Almost three-quarters of a century later, it’s now at my uncle’s house, a trophy of my great-grandmother’s defiance.
I’m Vjosa Isai, an investigative reporting intern at The Globe and Mail. My great-grandmother Ismet is 109 years old and still lives in a small village near the city of Korce in Albania, located in Europe’s Balkan region. She was born before women enjoyed the right to vote, in a country that later demanded subservience under a brutal dictator. But her resistance could easily match that of any modern feminist today.
Under communist rule after the Second World War, Albanians were stripped of personal wealth, afforded no religious freedom and lived under the constant terror of being outed for any opposition to their country’s political ideology.
Though my great-grandmother’s acts of dissent happened in spite of communism, some women flourished because of it. Of the very few good things that can be said about those years, the regime encouraged women to engage in all kinds of careers, from farming to science.
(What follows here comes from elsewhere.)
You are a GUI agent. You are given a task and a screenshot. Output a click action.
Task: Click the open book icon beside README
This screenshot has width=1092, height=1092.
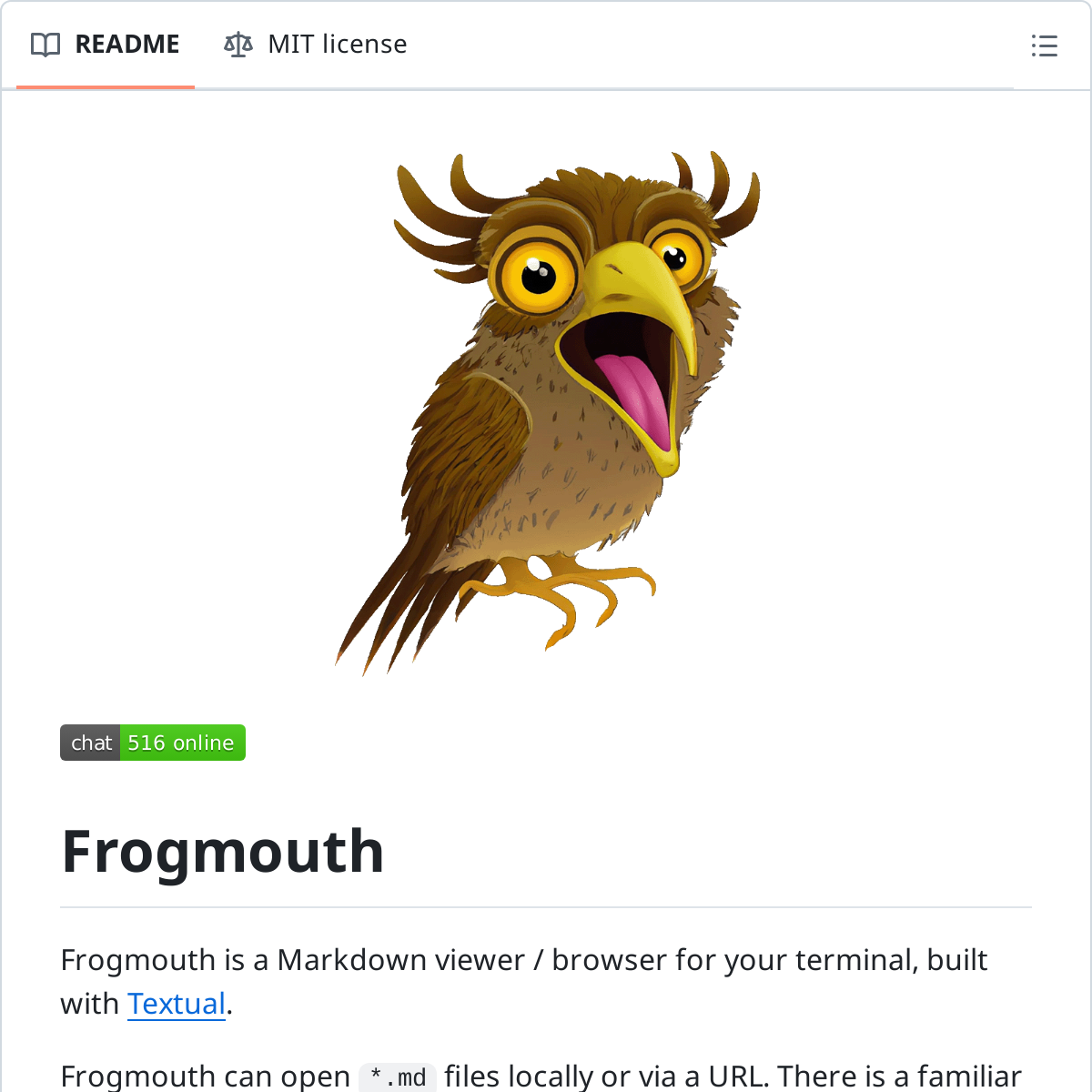[46, 45]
The economically isolated country needed women to participate in the work force, as U.K. lawyer Klentiana Mahmutaj notes in this great piece for The Daily Telegraph, reflecting on how communist rule fostered the“tough feminist” within her.
“Growing up, I never encountered any suggestion that women in these professions were in any way less capable than men by virtue of their gender and additional role as mothers,” Mahmutaj, who lived in Albania until she was 19, writes.
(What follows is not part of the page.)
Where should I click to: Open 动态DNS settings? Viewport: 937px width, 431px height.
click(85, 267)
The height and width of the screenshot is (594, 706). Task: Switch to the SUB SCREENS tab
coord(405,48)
As a result of an increasingly progressive attitude toward women in professional circles such as the judiciary and politics, Albanian women are seeing more representation; the number of female MPs reached a historic high at 28 per cent during national elections in 2017.
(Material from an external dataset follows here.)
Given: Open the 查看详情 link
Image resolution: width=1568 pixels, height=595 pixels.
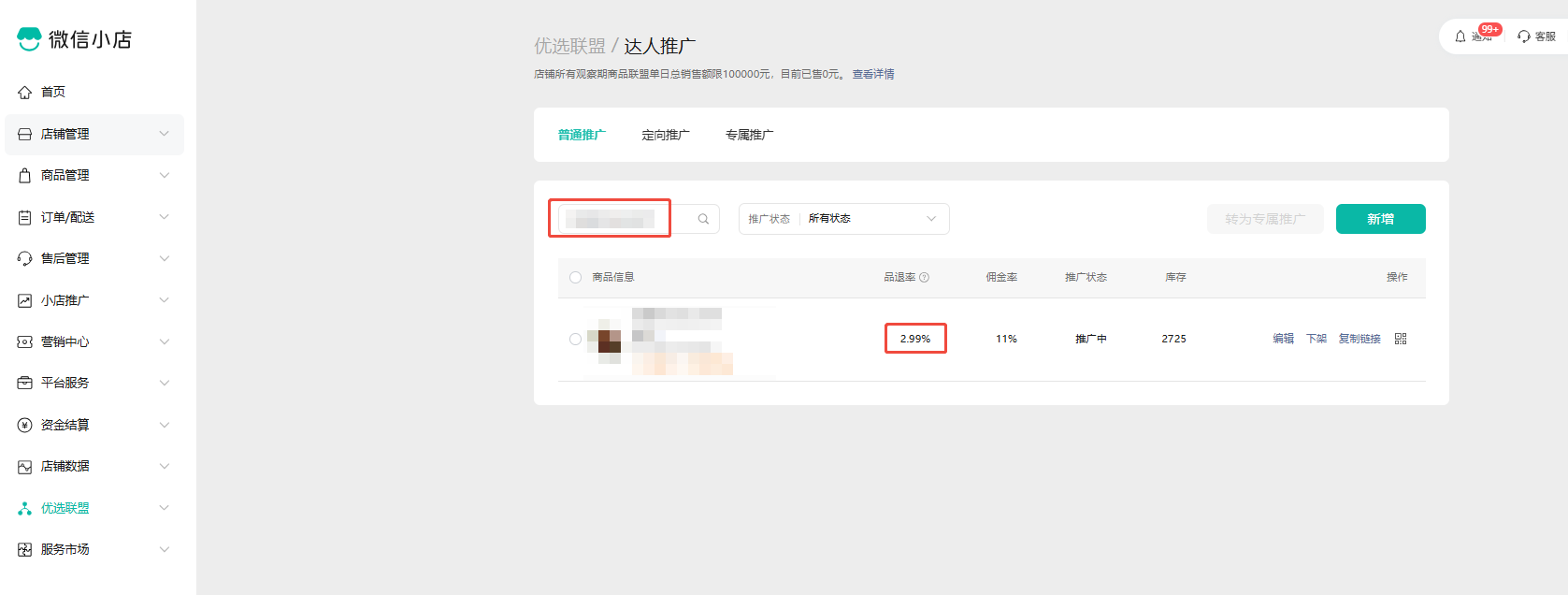Looking at the screenshot, I should (872, 74).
In the United States, on the other hand, women make up 24 per cent of seats in Congress, though about 50 per cent of voters are female, Kate Zernike writes in this recent New York Times article, looking at how politicians are mobilizing “to make sure that the so-called Year of the Woman is not just that – one year.”
Back in communist Albania, the struggle to have a voice as a woman took a different shape for Ismet, but she reflexively scoffed at unwritten social rules. Unlike most of her peers, she felt no shame calling her husband by his first name in front of his male colleagues, hollering to my great-grandfather when she wanted to summon him from the fields: “Sejdali!"
But, of course, one of the many gendered compulsions that still hovers over women around the world is silence. So when Christine Blasey Ford showed insurmountable strength in testifying at now U.S. Supreme Court Justice Brett Kavanaugh’s confirmation hearings in September, women watched intently.
“Prof. Blasey Ford’s testimony felt like a turning point, even in an era of reckoning that seems to be made entirely of turning points," Globe columnist Elizabeth Renzetti writes. “It now feels as if a dam has burst. As if women who have been holding in all this rage and humiliation for decades are so exhausted with the effort that it can no longer be contained.”
My great-grandmother may not be in tune with American politics, but I know she would have rooted for Blasey Ford along with the rest of us. I can picture Ismet, in her great-grandmotherly uniform of a black dress and hair scarf, giving one of her trademark nods of approval.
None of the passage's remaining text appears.